By the time you finish reading my first note to you, there will be regret that we agreed to handwritten notes. Evidence of not learning written language and a delay in penmanship skills until I was 12. Further bad habits reinforced by a career in carpentry. No one has ever commented on the femininity of my writing but many have asked what ten year old boy wrote my words. I can’t quite recall the context of our note writing agreement but I’m taking this opportunity to organize my thoughts with the only peer I have in our cultural studies phd cohort.

I am organizing my dissertation into three blueprint plan views, or perspectives of inquiry, to structurally queer the queens expected formatting.  The “top view” (the queens view) will be organized into anticipated regulated chapters for lit review, theory, methods, so on.
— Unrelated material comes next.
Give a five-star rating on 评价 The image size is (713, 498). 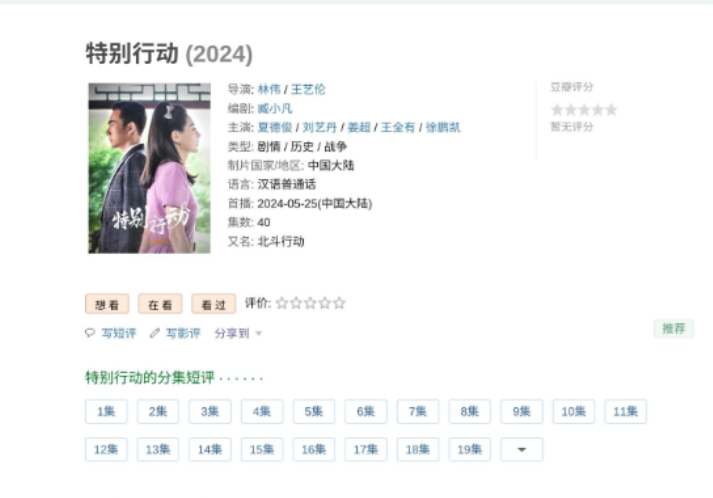339,303
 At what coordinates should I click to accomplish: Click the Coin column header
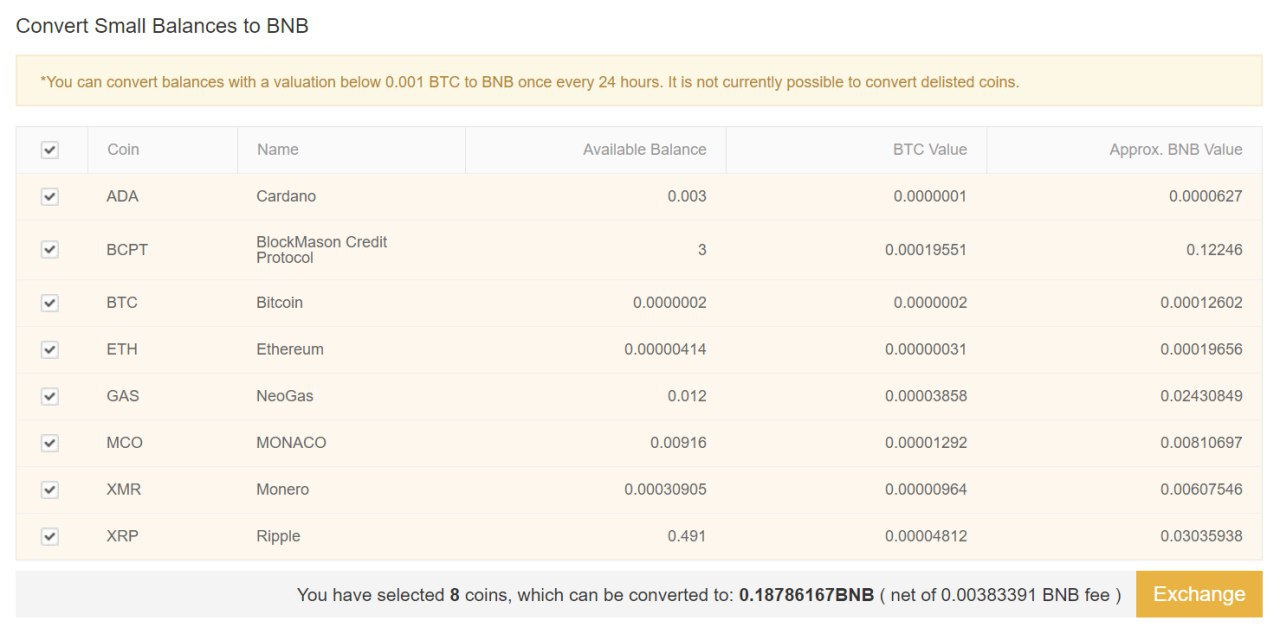[x=123, y=150]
The veneer of a dissertation. An orthographic view. Carpenters know blueprints are the only common form of communication across building construction disciplines. Architects and structural engineers communicate with general contractors who are usually carpenters. These carpenters then communicate with plumbers, electricians, drywallers, painters, masons, safety managers, city planners, and building code inspectors. All use blueprints to translate building code into physical space.

It is most often not possible to read a blueprint by looking at a single view. To provide another perspective, I am using Shadow Feminism to structure another floor plan for my dissertation. In The Queer Art of Failure, Jack Halberstam talks about shadow feminism as radical acts of passivity to turn the violence of oppressive systems back upon themselves like a funhouse mirror (queens). Using shadow feminism, my dissertation chapters will be a series of letters and obituaries documenting bodies of queer social death, building a bibliographic obituary of my (trans)gender/fluid queer subjective self. This second perspective is what carpenters and other blueprint translators call a cutting plane; a perspective “cut” through the interior of an object to give an inside view-in detail-from a specific desired standpoint.
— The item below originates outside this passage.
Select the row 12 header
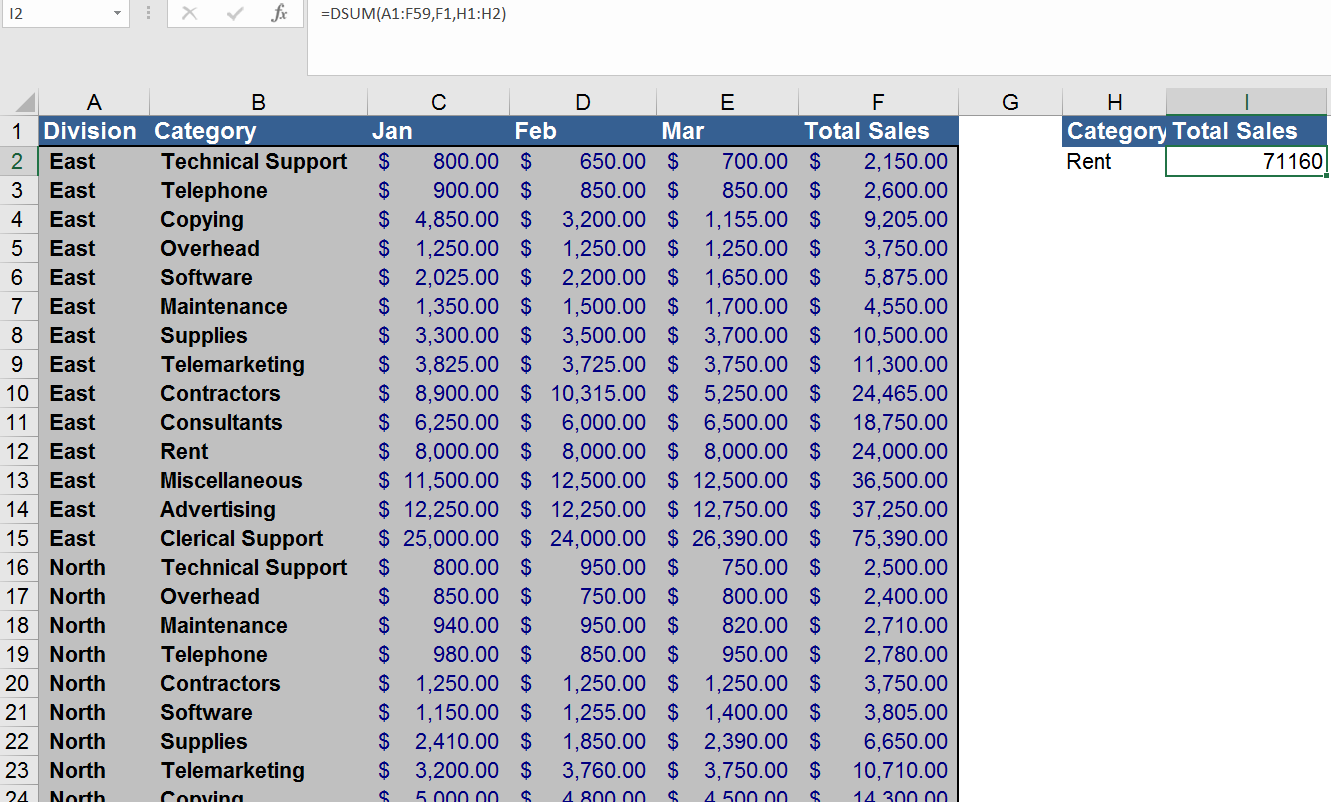Viewport: 1331px width, 802px height. (x=18, y=452)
But. Because my mind works the way it works, it is not complicated or troubled enough to provide two plan views. A third perspective provides a projection plane for a blueprint. Well planned building construction also considers Desire Lines, the invisible lines human habit and intuition carve into architecture spatially through common repetition. Desire Lines are generally overlooked until that one time you put your living room chair on the invisible path everyone “naturally” uses. This invisible and forgotten perspective is my concept of trapline feminism. Desire lines are the obscure prints I track within shadow feminism. Trapline feminism serves to trace the red thread of death binding post-humanism to our relationship with death, always close-nearby. Trapline feminism is the dirt under my fingernails, a finely honed hunting blade, a rural ethic of sorts. These notes to you will be my own desire lines--trapline feminism following a quickly disappearing track in the melting snow, chasing the relationship with the more than human, woven by sense, through sense, sensing toward.

Let us begin with listening. As a way of Seeing. About ten years ago I thought I was going deaf from operating table saws, mitre saws, circular saws, jig saws, chain saws. My ears longed for peace when they vibrated at the pitch and frequency of all those saws, drowning out external sounds like human voices.  After extensive testing, an audiologist asked if I had grown up in the far north because my hearing was too pristine for my urban age. My rural ears were compensating for constant urban sound levels. The constant vibrating ache in my ears was a way of filtering out some of the unwanted sound. Simply put, I could hear too much so I stopped hearing at all.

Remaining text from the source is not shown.